Ever since the gold rush, early Californians worried about the state’s geographical isolation and the kinds of adverse effects this might have on its high culture. The new inhabitants were, after all, transplanted easterners and midwesterners whose sense of elevated culture was bound up with old, or at least older, institutions, relatively recognized cultural producers, and an identifiable patron class that mediated debates about the fine arts. The anxieties led, for example, to the 1872 founding of San Francisco’s Bohemian Club, which was comprised of journalists, novelists, painters, and poets, along with the enormously wealthy members of the Comstock generation and their newly found, arriviste pretensions. The Club was dedicated to the promotion of the arts and “good [male] fellowship.” This pattern of collectivization and cultural promotion was to be repeated, with each new group proclaiming that its very existence was a sign that the state had overcome its unfortunate distance from the centers of high culture. The developing urban arenas were the new artistic centers, so it was argued, and its artist and patron members comprised the new cultural elite. But more often than not, these claims were followed by [End Page 708] others immediately pointing to their speciousness. As late as 1928, a skeptical critic could protest, without too much worry of being contradicted, that “San Francisco is frequently proclaimed as an art center—but only in San Francisco.” 1

For most observers of California’s art and culture, the real and imagined marginality of the state has been an impediment to more probing analyses. It has led to a number of familiar scholarly modes which tend to reproduce the same verdict of inferiority. San Francisco’s 1915 Panama-Pacific International Exposition, for example, is frequently understood as an overblown display of old world taste and culture, an apparent compensation for the city’s real worries of being uncivilized. This assessment seems to hold despite the fact that expositions were notoriously overproduced affairs to begin with. As another example, the Bay Area painters known as the Society of Six are lauded because of their naïveté. As one art historian argues, their paintings are worth scrutinizing precisely because the Six were “innocent of theory, dogma, and establishment ambitions.” 2 And perhaps most exemplary of all, the critical subtext has led to an apparent disjunction between California’s art and culture before and after World War II. How do we account for the state’s sudden, post-war flowering of ambitious and compelling art and poetry? The answer, until now, has been that we do not, at least if it means dredging California’s pre-war culture and trying to make it the basis for some kind of renaissance. According to conventional wisdom, there was nothing really worth reviving.

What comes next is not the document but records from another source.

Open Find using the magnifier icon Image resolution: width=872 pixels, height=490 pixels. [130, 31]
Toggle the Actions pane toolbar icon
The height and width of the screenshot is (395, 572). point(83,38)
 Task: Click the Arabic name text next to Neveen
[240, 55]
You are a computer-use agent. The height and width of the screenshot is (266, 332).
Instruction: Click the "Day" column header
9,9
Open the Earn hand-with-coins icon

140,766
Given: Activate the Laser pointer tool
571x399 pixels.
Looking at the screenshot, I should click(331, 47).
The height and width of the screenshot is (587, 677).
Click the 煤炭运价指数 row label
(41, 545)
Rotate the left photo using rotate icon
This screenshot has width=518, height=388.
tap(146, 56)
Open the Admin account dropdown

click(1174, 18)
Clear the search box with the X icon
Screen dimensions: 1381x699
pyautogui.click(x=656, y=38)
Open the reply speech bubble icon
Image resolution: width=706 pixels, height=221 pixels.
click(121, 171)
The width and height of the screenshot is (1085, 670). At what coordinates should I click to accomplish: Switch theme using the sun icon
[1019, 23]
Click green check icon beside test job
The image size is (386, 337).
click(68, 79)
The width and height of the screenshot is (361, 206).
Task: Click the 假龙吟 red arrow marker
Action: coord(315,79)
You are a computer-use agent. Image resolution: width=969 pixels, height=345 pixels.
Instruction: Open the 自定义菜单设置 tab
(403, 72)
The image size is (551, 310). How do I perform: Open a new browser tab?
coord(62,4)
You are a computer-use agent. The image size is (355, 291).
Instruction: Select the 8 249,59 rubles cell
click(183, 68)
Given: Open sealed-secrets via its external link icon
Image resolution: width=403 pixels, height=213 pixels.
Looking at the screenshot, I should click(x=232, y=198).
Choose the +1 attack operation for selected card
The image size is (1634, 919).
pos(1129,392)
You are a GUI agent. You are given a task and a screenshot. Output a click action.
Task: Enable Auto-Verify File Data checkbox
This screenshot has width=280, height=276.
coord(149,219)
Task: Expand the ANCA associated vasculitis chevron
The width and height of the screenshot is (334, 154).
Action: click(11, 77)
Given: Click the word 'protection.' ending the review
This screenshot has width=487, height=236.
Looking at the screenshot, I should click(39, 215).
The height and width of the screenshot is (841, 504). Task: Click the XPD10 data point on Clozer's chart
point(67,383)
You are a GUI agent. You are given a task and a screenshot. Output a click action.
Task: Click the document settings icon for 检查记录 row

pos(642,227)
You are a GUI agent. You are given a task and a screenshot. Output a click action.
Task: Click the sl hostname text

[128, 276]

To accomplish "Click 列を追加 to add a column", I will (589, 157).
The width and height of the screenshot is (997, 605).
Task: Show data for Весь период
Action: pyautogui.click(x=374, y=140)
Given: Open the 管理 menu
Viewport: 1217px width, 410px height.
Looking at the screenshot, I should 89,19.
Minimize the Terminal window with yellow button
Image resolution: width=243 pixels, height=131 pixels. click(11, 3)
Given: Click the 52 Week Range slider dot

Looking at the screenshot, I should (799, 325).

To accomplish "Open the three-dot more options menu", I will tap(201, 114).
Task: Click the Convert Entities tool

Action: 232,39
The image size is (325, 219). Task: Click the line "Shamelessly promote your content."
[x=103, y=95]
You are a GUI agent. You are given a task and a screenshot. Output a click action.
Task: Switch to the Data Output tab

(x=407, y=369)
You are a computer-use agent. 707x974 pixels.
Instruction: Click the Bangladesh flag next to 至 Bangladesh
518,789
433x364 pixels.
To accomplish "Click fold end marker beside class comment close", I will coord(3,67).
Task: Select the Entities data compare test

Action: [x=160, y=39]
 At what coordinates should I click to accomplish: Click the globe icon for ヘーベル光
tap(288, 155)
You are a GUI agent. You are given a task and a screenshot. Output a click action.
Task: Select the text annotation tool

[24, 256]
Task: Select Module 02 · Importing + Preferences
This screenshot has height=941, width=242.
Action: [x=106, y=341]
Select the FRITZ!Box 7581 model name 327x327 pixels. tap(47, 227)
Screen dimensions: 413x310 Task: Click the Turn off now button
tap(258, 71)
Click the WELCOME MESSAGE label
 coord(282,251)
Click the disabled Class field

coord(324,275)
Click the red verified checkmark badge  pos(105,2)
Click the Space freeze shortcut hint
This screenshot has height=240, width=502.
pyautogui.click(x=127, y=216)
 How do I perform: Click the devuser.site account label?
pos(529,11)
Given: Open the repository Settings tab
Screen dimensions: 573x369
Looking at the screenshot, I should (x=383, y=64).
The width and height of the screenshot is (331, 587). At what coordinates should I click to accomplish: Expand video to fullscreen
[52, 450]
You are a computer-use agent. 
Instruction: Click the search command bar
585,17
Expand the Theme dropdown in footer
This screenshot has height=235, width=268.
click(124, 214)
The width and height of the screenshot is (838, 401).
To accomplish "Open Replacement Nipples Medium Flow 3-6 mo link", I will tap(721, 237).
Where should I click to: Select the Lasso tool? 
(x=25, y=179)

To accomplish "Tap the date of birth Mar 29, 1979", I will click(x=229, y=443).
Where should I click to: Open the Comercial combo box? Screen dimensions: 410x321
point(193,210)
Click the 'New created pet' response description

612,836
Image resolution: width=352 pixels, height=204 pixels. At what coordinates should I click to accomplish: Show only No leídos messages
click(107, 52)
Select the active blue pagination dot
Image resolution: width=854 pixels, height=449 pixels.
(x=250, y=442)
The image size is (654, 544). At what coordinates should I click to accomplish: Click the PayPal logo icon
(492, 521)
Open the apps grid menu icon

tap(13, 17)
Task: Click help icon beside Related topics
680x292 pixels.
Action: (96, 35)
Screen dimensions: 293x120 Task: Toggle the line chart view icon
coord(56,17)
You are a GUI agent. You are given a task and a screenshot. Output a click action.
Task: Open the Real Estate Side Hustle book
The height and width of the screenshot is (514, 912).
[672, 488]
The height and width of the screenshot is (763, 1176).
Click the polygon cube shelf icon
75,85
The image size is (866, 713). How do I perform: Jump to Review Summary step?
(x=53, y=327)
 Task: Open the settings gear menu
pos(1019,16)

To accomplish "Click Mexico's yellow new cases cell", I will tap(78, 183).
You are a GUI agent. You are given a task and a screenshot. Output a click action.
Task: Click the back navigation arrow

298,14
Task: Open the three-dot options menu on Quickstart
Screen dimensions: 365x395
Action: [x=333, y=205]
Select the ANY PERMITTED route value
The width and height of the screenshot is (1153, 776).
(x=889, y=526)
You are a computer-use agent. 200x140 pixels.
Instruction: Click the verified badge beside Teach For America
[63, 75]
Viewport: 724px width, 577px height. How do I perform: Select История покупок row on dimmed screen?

Richard Cándida Smith’s ambitious Utopia and Dissent is the first book to change this pattern. Smith argues that the pre-war culture not only was a foundation upon which truly daring art and poetry developed but, in fact, was a basis for the entire countercultural movement of the 1960s. Reaching this conclusion requires an intricate argument, and it leads Smith to consider the kinds of linkages between pre-war and post-war cultural institutions, the contentious character of bohemian subcultures, the various means by which these rather marginal groups reached public attention, and the complex interactions between late modernist artistic ideas and political dissent. Along the way, he discusses in detail such diverse practitioners as Lorser Feitelson, Helen Lundeberg, Kenneth Rexroth, Joan Brown, Jay DeFeo, Wallace Berman, Connor Everts, Edward Kienholz, Michael McClure, Gary Snyder, and Robert Duncan. The Beat writers Jack Kerouac, Lawrence Ferlinghetti, and Allen Ginsberg make cameo appearances; the painters Clyfford Still, Hassel Smith, Elmer Bischoff, and David Park receive useful, if somewhat passing, attention; the unjustly forgotten [End Page 709] artist, Clay Spohn, is given a serious look and a much more central place in the state’s art history; and so on. Utopia and Dissent...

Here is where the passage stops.